TitleEditor's Highlight: Pulmonary Vascular Thrombosis in Rats Exposed to Inhaled Sulfur Mustard
Publication TypeJournal Article
Year of Publication2017
AuthorsMcGraw M.D, Osborne C.M, Mastej E.J, Di Paola J.A, Anderson D.R, Holmes W.W, Paradiso D.C, Garlick R.B, Hendry-Hofer T.B, Rancourt R.C, Smith R.W, Burns C., Roe G.B, Rioux J.S, White C.W, Veress L.A
JournalToxicol Sci
Volume159
Issue2
Pagination461-469
Date PublishedOct 1
ISBN Number1096-0929 (Linking)
Accession Number28962529
Keywords*CT angiography, *hypercoagulability, *inhalation injury, *sulfur mustard, *thrombosis, Animals, Arterioles/*drug effects/pathology, Chemical Warfare Agents/*toxicity, Computed Tomography Angiography, Fibrin Fibrinogen Degradation Products/metabolism, Inhalation Exposure, Lung Diseases/chemically induced, Lung/blood supply/*drug effects, Male, Mustard Gas/administration & dosage/*toxicity, Platelet Aggregation/drug effects, RATS, Rats, Sprague-Dawley, Thrombosis/*chemically induced
Abstract

Sulfur mustard (SM) is a chemical warfare agent. When inhaled, SM causes significant injury to the respiratory tract. Although the mechanism involved in acute airway injury after SM inhalation has been well described previously, the mechanism of SM's contribution to distal lung vascular injury is not well understood. We hypothesized that acute inhalation of vaporized SM causes activated systemic coagulation with subsequent pulmonary vascular thrombi formation after SM inhalation exposure. Sprague Dawley rats inhaled SM ethanolic vapor (3.8 mg/kg). Barium/gelatin CT pulmonary angiograms were performed to assess for pulmonary vascular thrombi burden. Lung immunohistochemistry was performed for common procoagulant markers including fibrin(ogen), von Willebrand factor, and CD42d in control and SM-exposed lungs. Additionally, systemic levels of d-dimer and platelet aggregometry after adenosine diphosphate- and thrombin-stimulation were measured in plasma after SM exposure.
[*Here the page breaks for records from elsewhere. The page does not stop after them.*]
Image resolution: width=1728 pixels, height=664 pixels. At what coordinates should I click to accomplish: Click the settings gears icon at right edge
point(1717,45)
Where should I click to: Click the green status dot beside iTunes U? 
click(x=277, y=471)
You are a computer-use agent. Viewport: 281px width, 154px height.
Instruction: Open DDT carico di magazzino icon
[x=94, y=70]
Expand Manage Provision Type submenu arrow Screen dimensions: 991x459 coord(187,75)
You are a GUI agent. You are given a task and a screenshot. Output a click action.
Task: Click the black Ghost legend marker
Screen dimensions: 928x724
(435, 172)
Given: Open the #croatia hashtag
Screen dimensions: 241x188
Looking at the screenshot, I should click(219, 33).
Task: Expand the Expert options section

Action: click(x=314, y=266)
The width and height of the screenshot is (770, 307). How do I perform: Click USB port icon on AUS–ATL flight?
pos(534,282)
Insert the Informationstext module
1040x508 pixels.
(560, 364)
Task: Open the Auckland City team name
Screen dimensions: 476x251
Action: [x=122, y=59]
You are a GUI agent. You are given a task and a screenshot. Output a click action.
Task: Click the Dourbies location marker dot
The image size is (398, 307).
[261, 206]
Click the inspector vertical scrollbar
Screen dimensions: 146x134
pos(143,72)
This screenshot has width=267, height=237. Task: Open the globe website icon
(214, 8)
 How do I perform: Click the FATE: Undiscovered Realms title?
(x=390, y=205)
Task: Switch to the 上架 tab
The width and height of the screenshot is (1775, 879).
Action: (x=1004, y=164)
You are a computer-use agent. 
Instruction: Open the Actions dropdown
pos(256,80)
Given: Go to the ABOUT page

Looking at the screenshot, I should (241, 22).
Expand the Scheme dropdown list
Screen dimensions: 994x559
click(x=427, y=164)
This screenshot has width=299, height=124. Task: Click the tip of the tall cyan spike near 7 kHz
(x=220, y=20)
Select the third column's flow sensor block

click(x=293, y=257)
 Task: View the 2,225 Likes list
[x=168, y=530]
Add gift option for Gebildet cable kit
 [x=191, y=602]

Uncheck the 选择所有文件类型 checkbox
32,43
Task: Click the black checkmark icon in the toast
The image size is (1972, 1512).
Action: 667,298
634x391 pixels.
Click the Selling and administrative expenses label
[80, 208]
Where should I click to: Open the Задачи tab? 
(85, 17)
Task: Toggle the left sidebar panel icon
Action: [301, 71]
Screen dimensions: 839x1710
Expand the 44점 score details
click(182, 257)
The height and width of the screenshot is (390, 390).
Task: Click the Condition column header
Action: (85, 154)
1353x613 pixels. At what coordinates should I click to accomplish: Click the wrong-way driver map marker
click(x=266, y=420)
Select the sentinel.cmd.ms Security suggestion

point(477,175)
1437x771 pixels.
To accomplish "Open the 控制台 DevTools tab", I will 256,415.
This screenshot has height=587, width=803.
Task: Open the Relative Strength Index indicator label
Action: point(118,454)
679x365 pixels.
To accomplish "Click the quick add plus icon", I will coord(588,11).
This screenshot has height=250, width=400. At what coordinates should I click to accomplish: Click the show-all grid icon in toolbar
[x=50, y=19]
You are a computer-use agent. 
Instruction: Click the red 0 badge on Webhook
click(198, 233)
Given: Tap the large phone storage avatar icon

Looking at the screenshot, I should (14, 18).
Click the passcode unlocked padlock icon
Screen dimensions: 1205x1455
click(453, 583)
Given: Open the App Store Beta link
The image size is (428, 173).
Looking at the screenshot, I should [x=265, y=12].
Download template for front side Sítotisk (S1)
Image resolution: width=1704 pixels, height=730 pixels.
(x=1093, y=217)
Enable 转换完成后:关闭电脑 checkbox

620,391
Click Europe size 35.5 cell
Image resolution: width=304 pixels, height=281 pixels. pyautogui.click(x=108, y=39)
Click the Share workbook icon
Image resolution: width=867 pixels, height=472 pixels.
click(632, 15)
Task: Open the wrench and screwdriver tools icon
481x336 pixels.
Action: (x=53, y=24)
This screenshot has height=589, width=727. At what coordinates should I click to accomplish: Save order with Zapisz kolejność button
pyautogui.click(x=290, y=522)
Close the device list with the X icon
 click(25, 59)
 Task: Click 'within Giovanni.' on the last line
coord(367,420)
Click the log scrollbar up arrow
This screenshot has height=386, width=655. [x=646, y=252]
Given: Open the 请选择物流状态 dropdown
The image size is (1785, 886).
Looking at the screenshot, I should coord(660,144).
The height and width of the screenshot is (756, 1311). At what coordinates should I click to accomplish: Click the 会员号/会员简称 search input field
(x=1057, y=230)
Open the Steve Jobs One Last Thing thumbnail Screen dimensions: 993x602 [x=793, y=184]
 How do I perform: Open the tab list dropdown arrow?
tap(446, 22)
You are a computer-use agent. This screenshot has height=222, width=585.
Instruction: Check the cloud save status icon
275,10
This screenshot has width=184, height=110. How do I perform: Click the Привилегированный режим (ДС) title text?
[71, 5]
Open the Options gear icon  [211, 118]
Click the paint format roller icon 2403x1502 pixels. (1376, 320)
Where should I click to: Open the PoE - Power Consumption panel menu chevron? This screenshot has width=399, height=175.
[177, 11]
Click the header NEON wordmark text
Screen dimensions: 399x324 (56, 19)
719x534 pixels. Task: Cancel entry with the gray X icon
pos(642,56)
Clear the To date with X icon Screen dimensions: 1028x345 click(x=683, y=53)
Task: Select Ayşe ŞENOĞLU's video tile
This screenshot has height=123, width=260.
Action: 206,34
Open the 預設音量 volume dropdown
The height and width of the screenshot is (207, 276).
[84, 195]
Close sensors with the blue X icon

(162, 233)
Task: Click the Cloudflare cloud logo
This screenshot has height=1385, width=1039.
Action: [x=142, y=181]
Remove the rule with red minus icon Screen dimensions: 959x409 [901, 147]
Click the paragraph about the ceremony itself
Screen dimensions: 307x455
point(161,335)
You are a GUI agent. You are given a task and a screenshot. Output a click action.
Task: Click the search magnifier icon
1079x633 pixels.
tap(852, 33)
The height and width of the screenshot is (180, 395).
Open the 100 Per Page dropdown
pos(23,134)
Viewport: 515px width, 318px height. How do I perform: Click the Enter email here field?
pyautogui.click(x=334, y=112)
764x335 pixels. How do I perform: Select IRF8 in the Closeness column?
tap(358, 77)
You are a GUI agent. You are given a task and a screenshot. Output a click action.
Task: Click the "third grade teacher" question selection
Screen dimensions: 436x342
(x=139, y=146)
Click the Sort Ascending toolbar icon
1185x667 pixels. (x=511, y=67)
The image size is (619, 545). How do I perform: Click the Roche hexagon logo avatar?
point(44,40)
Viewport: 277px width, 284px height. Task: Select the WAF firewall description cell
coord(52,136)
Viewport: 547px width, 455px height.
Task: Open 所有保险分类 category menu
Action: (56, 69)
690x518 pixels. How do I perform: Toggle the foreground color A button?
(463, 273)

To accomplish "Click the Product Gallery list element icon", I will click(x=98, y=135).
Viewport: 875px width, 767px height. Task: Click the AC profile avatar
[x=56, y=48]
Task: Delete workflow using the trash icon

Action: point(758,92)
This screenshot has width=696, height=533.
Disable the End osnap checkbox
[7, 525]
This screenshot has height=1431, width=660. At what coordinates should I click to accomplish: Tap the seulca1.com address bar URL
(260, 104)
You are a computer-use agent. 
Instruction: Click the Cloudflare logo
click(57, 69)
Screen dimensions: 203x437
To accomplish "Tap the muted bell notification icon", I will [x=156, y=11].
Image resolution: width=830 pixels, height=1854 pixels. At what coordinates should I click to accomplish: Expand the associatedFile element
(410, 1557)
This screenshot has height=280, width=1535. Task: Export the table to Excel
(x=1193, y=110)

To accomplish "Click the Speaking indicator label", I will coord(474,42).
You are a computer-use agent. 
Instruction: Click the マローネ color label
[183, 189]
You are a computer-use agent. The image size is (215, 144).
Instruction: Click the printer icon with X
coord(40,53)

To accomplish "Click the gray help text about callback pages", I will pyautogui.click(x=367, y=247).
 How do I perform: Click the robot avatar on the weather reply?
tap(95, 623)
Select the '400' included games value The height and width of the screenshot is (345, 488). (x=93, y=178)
In SM-exposed lungs, chest CT angiography demonstrated a significant decrease in the distal pulmonary vessel density assessed at 6 h postexposure. Immunohistochemistry also demonstrated increased intravascular fibrin(ogen), vascular von Willebrand factor, and platelet CD42d in the distal pulmonary vessels (<200 microm diameter). Circulating d-dimer levels were significantly increased (p < .001) at 6, 9, and 12 h after SM inhalation versus controls. Platelet aggregation was also increased in both adenosine diphosphate - (p < .01) and thrombin- (p < .001) stimulated platelet-rich plasma after SM inhalation. Significant pulmonary vascular thrombi formation was evident in distal pulmonary arterioles following SM inhalation in rats assessed by CT angiography and immunohistochemistry. Enhanced systemic platelet aggregation and activated systemic coagulation with subsequent thrombi formation likely contributed to pulmonary vessel occlusion.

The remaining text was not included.